Mai francescani avranno anche un altro ruolo strategico: quello di frenare la piaga dell’usura che si diffuse, per la prima volta nella storia, intorno all’anno mille.
Ne parlano Alessandra Smerilli e Luigino Bruni in “Benedetta economia” (Città Nuova).
La condanna dei Padri della Chiesa
La rivoluzione commerciale che fece seguito all’anno Mille generò una crescente domanda di denaro e quindi di credito (data la scarsa circolazione monetaria che precedette quei secoli). I Padri dei primi secoli (Ambrogio, Agostino, Gerolamo) avevano condannato il prestito ad interesse, senza distinguere tra interesse e usura, equiparandoli al furto.
La scuola francescana
La scuola francescana, in particolare nelle persone di Giovanni Olivi e Bernardino da Siena, riesce a creare una distinzione tra usura ed interesse, e a legittimare quest’ultimo.
L’usura si ha quando, secondo Giovanni Olivi, si vende l’uso che non è separabile dall’oggetto, l’uso che non appartiene più al venditore. Essa viene vista come un’operazione di speculazione.
Olivi supera il concetto aristotelico dell’inalienabilità del tempo, infatti in lui la condanna dell’usura avviene «ponendo una distinzione tra tempo comune a tutte le cose e tempo riservato ad ogni singola cosa, quest’ultimo vendibile» (Riccardi 2006, p. 59).

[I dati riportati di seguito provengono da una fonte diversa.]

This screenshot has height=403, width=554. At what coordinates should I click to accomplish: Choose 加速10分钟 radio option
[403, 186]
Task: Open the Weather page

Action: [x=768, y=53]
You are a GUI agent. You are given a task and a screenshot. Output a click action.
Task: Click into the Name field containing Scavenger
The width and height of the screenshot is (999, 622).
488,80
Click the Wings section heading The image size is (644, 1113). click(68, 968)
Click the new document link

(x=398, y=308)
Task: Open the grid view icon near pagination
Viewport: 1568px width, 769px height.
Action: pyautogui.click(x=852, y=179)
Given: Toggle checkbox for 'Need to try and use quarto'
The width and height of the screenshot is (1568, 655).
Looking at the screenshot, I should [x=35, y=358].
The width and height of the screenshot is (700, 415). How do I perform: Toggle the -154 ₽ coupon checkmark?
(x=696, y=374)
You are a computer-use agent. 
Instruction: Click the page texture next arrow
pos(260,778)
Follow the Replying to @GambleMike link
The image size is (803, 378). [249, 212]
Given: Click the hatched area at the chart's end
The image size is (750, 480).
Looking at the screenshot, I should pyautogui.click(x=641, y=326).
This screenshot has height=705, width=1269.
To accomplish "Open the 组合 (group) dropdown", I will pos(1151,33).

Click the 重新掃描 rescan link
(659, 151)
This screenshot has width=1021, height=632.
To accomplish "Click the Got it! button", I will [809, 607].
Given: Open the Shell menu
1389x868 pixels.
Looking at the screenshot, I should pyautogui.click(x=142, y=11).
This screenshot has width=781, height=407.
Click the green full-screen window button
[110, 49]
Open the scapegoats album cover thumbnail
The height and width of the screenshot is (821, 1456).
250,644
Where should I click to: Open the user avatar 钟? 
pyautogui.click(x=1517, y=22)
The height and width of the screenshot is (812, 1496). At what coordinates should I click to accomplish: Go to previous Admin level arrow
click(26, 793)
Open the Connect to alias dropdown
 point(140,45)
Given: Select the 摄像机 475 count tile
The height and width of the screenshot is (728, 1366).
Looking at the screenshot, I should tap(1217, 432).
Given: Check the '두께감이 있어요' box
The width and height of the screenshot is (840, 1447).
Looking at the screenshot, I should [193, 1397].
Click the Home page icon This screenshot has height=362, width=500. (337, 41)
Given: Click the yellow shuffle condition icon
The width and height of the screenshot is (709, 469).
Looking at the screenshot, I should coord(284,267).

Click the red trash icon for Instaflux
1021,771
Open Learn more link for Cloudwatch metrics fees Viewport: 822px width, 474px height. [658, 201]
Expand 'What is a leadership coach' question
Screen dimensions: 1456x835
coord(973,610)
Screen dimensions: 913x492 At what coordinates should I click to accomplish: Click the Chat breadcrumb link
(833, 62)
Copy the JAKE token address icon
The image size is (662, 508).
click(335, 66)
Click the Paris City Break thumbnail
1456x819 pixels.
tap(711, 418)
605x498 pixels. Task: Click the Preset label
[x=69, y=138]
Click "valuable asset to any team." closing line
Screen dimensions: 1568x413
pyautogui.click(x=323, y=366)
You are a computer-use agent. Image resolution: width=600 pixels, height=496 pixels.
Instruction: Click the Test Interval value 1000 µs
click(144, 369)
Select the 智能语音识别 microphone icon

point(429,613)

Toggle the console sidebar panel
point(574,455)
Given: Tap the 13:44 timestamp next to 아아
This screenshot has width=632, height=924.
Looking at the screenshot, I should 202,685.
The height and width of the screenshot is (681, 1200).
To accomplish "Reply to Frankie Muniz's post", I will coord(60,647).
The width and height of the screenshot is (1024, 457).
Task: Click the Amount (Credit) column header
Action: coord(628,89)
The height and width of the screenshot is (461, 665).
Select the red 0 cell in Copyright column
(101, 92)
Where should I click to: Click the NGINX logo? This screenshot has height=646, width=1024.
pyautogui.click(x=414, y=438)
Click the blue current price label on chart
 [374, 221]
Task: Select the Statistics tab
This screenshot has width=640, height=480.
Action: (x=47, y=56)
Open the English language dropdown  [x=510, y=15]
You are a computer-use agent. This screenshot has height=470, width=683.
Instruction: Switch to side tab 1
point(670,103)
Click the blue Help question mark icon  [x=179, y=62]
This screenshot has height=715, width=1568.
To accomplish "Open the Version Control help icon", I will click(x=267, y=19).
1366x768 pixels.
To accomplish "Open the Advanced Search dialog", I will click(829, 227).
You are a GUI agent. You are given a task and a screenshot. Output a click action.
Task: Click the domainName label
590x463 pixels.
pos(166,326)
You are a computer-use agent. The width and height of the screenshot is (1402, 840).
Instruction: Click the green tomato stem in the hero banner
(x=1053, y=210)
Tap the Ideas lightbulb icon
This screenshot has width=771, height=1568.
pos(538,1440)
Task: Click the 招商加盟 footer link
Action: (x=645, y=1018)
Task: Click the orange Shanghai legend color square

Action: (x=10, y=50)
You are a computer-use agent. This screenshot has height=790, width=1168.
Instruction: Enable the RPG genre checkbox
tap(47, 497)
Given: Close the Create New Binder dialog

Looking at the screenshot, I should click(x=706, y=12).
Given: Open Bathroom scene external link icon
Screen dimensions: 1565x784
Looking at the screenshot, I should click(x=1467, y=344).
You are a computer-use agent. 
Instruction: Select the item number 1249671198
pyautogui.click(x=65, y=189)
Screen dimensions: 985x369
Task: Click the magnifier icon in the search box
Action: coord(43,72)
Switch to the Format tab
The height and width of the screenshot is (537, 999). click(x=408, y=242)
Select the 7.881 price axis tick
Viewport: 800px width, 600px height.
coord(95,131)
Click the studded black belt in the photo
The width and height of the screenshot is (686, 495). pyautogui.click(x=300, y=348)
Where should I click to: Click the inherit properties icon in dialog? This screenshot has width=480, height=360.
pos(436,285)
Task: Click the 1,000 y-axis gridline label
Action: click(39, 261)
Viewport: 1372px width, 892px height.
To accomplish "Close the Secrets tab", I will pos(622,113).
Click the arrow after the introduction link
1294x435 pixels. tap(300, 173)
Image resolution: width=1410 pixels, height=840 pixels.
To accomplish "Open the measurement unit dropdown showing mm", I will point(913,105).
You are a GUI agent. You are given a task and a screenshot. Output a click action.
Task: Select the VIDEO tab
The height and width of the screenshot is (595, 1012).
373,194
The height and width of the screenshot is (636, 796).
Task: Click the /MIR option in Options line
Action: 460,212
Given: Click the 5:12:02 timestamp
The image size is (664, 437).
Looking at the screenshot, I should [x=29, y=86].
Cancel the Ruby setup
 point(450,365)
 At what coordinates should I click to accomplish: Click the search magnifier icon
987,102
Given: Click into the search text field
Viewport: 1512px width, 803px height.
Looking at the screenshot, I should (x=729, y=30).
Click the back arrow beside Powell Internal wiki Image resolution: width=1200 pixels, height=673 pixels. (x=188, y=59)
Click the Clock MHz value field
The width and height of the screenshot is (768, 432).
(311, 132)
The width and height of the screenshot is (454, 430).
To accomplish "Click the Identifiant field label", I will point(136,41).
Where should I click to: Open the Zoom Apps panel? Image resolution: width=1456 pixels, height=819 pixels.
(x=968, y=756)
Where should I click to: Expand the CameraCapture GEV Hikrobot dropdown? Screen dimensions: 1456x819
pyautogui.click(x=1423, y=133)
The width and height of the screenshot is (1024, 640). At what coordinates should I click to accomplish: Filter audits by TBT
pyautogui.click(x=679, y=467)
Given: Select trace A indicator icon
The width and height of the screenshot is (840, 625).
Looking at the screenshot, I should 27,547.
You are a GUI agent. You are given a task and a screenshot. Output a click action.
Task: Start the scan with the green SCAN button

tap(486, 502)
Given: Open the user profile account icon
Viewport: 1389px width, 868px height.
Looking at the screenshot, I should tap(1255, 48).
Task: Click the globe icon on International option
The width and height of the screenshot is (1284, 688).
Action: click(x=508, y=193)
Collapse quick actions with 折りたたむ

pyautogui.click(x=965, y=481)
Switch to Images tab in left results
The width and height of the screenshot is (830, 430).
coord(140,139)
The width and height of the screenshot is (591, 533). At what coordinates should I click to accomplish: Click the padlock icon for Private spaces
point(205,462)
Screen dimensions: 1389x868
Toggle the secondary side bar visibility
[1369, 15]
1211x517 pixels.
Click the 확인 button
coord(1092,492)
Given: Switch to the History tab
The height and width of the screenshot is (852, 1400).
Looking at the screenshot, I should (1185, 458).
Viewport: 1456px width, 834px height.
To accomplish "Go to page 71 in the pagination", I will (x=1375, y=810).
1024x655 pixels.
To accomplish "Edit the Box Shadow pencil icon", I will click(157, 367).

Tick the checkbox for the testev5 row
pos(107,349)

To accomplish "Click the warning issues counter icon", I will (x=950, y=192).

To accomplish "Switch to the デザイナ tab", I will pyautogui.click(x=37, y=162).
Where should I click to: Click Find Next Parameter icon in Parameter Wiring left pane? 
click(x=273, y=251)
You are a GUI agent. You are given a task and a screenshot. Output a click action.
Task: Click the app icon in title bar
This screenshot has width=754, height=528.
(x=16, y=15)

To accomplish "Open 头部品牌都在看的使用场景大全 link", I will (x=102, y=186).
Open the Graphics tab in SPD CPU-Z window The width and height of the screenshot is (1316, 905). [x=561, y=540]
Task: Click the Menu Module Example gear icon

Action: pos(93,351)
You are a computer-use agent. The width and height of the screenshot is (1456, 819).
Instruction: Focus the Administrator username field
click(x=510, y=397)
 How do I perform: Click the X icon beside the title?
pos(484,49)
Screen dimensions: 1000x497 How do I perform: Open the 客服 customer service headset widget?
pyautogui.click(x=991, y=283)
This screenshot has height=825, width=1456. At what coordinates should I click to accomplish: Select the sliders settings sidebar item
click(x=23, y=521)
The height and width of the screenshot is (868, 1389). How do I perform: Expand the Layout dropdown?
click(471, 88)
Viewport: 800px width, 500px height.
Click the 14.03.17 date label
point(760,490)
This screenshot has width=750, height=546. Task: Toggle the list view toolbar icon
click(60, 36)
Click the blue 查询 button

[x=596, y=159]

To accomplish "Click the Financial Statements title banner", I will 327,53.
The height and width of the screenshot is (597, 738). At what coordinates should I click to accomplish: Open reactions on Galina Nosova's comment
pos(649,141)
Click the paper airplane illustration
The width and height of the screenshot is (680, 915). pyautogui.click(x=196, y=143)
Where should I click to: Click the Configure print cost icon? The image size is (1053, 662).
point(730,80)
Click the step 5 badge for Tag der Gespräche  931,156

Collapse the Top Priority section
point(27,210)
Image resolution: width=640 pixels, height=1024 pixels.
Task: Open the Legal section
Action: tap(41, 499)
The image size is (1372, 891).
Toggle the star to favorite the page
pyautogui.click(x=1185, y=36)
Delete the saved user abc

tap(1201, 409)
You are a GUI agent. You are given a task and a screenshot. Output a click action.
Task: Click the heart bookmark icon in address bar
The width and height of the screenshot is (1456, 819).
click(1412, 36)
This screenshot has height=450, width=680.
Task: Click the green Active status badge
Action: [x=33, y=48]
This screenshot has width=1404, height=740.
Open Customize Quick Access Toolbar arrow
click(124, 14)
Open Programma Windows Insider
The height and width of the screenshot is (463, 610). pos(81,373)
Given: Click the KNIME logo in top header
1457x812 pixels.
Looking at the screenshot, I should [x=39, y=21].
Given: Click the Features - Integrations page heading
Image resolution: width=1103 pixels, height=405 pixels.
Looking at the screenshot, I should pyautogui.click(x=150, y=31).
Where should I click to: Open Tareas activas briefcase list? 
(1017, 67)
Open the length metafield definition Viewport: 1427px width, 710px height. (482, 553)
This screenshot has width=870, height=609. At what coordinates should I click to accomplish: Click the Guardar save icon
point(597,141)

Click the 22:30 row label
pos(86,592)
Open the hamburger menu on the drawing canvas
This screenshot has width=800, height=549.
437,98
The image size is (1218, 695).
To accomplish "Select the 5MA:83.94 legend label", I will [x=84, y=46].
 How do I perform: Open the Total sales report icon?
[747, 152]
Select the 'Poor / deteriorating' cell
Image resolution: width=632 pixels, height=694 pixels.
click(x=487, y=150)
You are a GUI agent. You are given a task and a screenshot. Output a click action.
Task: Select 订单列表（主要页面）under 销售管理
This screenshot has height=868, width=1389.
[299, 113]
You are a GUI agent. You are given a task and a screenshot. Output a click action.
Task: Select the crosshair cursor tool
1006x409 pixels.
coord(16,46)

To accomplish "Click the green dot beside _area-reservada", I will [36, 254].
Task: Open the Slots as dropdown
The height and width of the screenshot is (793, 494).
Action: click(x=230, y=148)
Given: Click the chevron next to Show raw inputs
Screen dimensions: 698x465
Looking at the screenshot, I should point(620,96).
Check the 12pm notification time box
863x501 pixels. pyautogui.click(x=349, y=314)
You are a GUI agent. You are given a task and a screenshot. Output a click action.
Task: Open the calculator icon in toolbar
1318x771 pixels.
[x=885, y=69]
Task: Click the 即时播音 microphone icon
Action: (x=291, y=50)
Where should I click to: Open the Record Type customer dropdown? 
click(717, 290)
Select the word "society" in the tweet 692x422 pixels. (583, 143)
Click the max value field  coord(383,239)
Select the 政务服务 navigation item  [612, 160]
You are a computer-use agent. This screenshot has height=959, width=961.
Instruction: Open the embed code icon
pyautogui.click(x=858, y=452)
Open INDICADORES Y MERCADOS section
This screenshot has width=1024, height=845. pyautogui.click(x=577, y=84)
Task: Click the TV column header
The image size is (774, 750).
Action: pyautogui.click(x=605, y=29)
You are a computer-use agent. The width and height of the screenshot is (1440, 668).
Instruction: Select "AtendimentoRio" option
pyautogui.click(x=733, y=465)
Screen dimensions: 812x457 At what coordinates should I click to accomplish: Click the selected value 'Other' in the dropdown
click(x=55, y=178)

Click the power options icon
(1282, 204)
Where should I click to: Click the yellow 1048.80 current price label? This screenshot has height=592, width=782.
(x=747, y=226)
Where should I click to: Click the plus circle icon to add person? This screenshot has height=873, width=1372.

La distinzione tra denaro e capitale
Un altro passo importante, realizzato da Olivi, è quello della distinzione tra denaro e capitale: il denaro non può valere più di se stesso, mentre il capitale sì. Il denaro, cioè, inteso come valore nominale ha un valore sempre uguale, mentre lo stesso denaro, in base alla capacità e al lavoro di chi lo utilizza, può acquistare un valore diverso.
La moneta non ha potenzialità economiche, per cui sul denaro non è lecito chiedere un tasso di interesse, ma il capitale, che è denaro inserito in un processo produttivo, dà diritto al proprietario che se ne priva (lucro cessante) ad un interesse.
Interesse e usura
La scuola francescana, scrivono Smerilli e Bruni, riesce a chiarire e a giustificare l’interesse, seppur condannando l’usura, grazie all’attenzione posta alla vita quotidiana:
«Contatto con la gente, presa di coscienza della realtà sociale, ricerca e analisi delle problematiche nuove emergenti dalla società e loro soluzione sul piano pratico nell’insegnamento della teologia morale, nella predicazione e nella confessione: questi, in sintesi i motivi… che danno un contributo nuovo alla comprensione della risposta storica sul perché i francescani, a partire dalla seconda metà del XIII secolo, siano stati pressoché gli unici ad elaborare, sul piano dottrinale, una teologia economica e, conseguentemente, ad esercitare nella prassi un’influenza positiva per il superamento delle difficoltà giuridico-morali circa l’interesse e la produttività del denaro» (Bazzichi 2003, p. 124).
I Monti di Pietà
I Monti di pietà si presentano come un’istituzione che sintetizza la riflessione economica francescana appena delineata e le conferisce una forma concreta. Sono la prima istituzione, senza fini di lucro, ad erogare piccoli prestiti alle persone in difficoltà economica. In cambio nessun tasso di interesse gravoso, ma piccole condizioni di pegno, in caso di mancato ritorno delle somme prestate.